Il protagonista di quella sorprendente “felicità di ricominciare tutto daccapo”era un sacerdote brianzolo che, fra l’altro, seguiva con grande interesse gli scritti di Pasolini sul Corriere: don Luigi Giussani.
Infatti in quei mesi stava “esplodendo” nelle università italiane il fenomeno di Comunione e liberazione che smentiva tutti gli schemi dei sociologi e dei teologi progressisti perché avveniva nella parte più moderna del Paese e nella fascia d’età – quella giovanile – che sembrava ormai persa dalla Chiesa.
Attraverso don Giussani quella generazione che non aveva più nulla a che fare con la Chiesa scoprì il fascino di Cristo. A migliaia si coinvolsero in un’esperienza felice di fraternità cristiana che corrispondeva alle domande e alle attese delle loro giovani vite e in cui, fra l’altro, Giussani proponeva la fede cattolica integralmente, al punto da usare una parola che a quel tempo sembrava un tabù: la parola “obbedienza” in riferimento alla Chiesa e al Papa.

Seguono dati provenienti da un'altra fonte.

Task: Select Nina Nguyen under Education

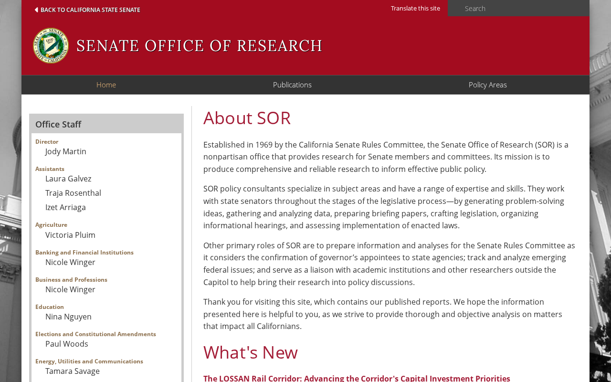Action: (x=68, y=317)
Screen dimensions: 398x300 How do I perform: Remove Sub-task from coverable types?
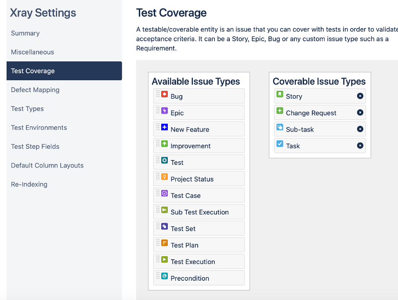[x=360, y=129]
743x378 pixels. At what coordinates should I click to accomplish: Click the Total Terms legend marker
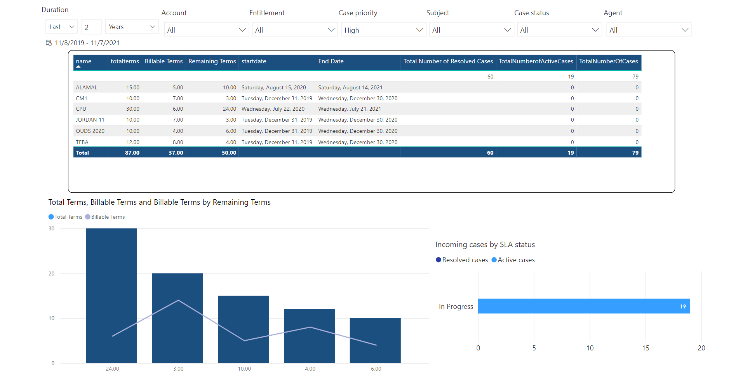click(x=51, y=217)
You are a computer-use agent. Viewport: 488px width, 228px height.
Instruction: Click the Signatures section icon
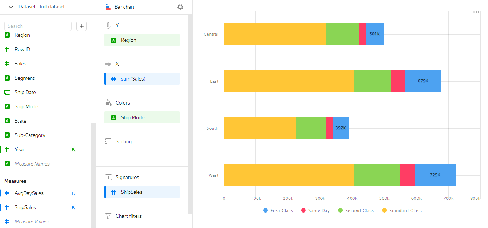click(108, 177)
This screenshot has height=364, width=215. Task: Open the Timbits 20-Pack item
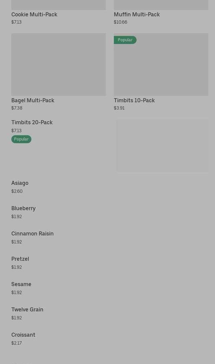click(x=32, y=122)
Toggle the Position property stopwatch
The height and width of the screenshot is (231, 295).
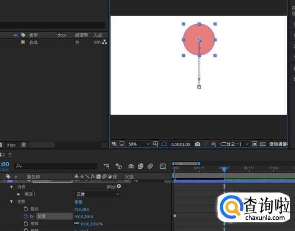[26, 216]
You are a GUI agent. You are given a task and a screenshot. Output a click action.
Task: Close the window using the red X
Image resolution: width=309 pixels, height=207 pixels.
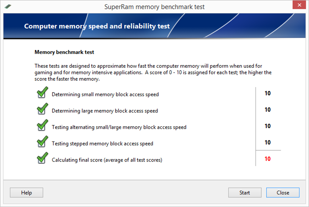(x=299, y=5)
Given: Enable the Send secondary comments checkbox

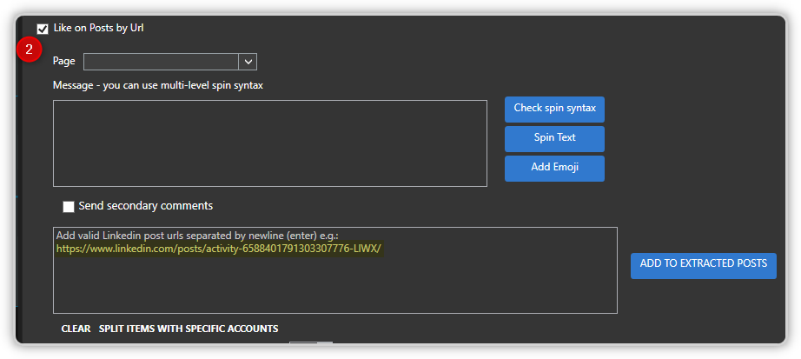Looking at the screenshot, I should (69, 207).
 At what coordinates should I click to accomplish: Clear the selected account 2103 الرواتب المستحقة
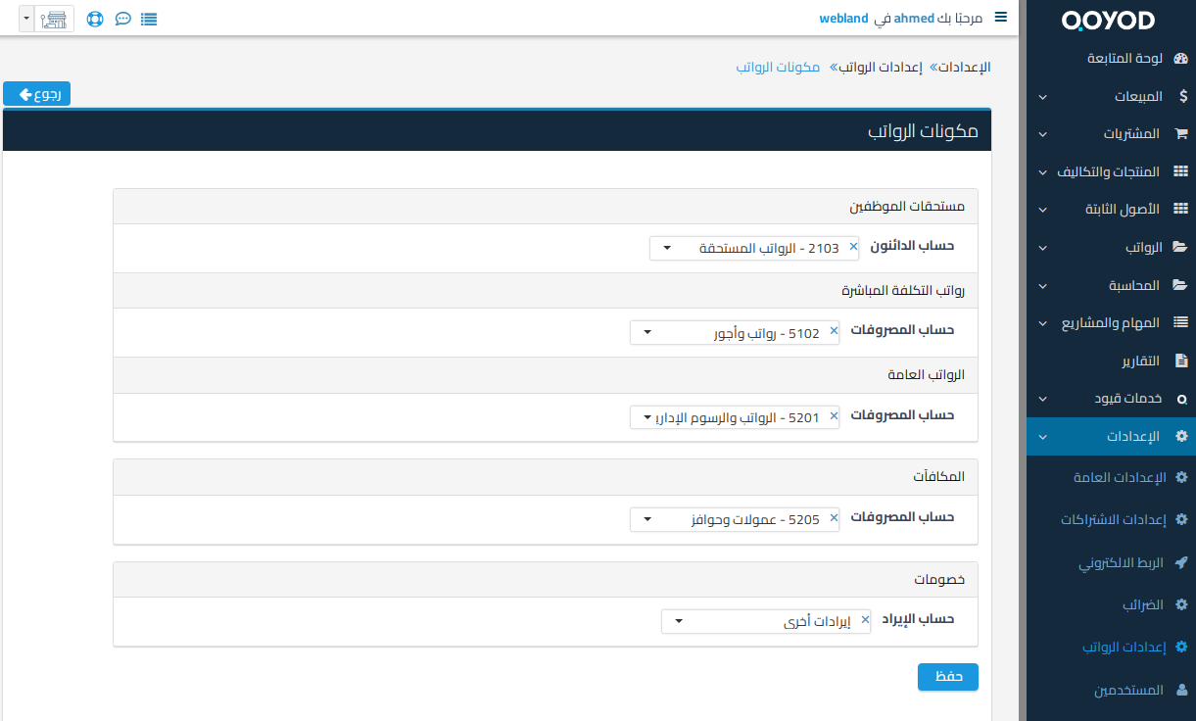point(852,247)
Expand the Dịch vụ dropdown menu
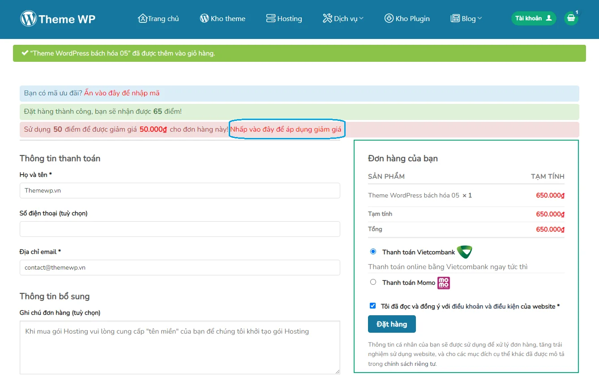Viewport: 599px width, 386px height. pyautogui.click(x=343, y=18)
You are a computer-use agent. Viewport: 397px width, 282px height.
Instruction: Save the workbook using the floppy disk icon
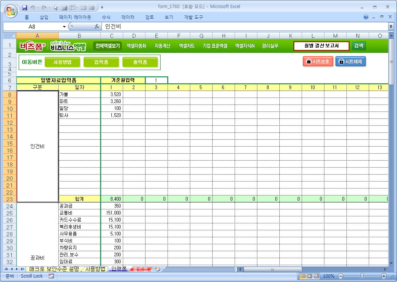click(x=25, y=7)
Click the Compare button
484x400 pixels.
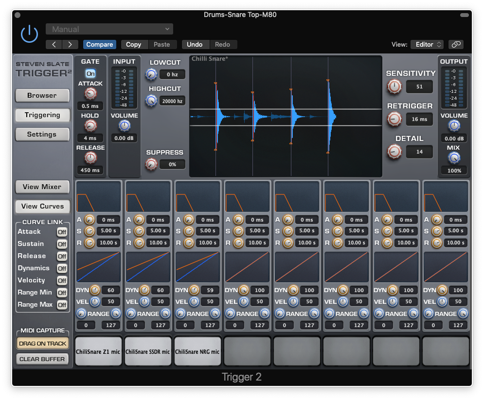point(99,44)

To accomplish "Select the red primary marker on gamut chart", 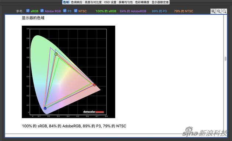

Fu una sorpresa clamorosa. Paolo VI manifestò stima a don Giussani. Con Giovanni Paolo II e Joseph Ratzinger il suo movimento fu uno dei protagonisti della nuova primavera cattolica.
Sarà un caso, ma don Giussani è morto (venti anni fa) proprio il 22 febbraio,giorno in cui la Chiesa celebra “La Cattedra di San Pietro”. Ha lasciato un grande patrimonio spirituale. Il futuro Papa può trovare in queste pagine (consigliate a tutti i cardinali) molti suggerimenti per il rifiorire della fede.